**Instruction**
Return the data below line for line, without changing any wording. Leave the pictures out of your answer.

**Records**
_ _ _ _ _

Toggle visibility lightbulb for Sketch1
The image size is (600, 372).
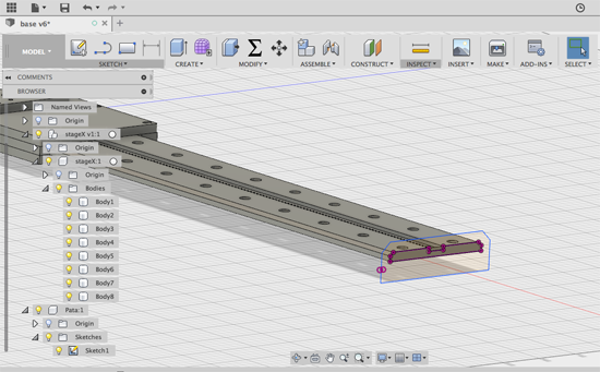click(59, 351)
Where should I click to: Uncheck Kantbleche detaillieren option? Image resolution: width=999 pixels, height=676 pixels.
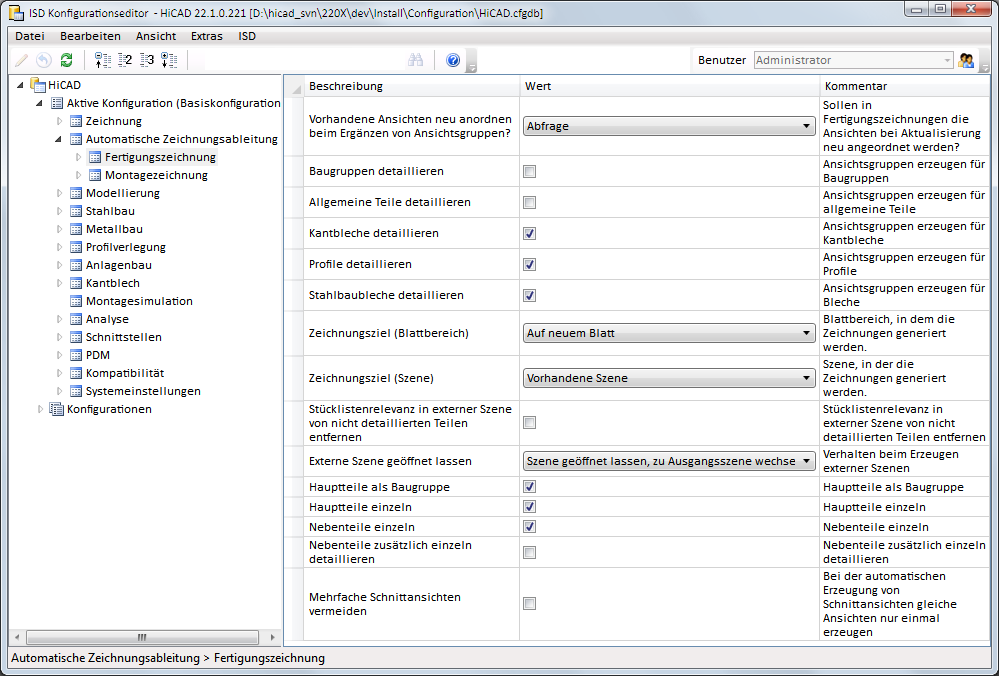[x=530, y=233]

_ _ _ _ _

**Complete output**
Toggle visibility lightbulb for Sketch1
The image size is (600, 372).
click(59, 351)
Where should I click to: Uncheck Kantbleche detaillieren option? Image resolution: width=999 pixels, height=676 pixels.
[x=530, y=233]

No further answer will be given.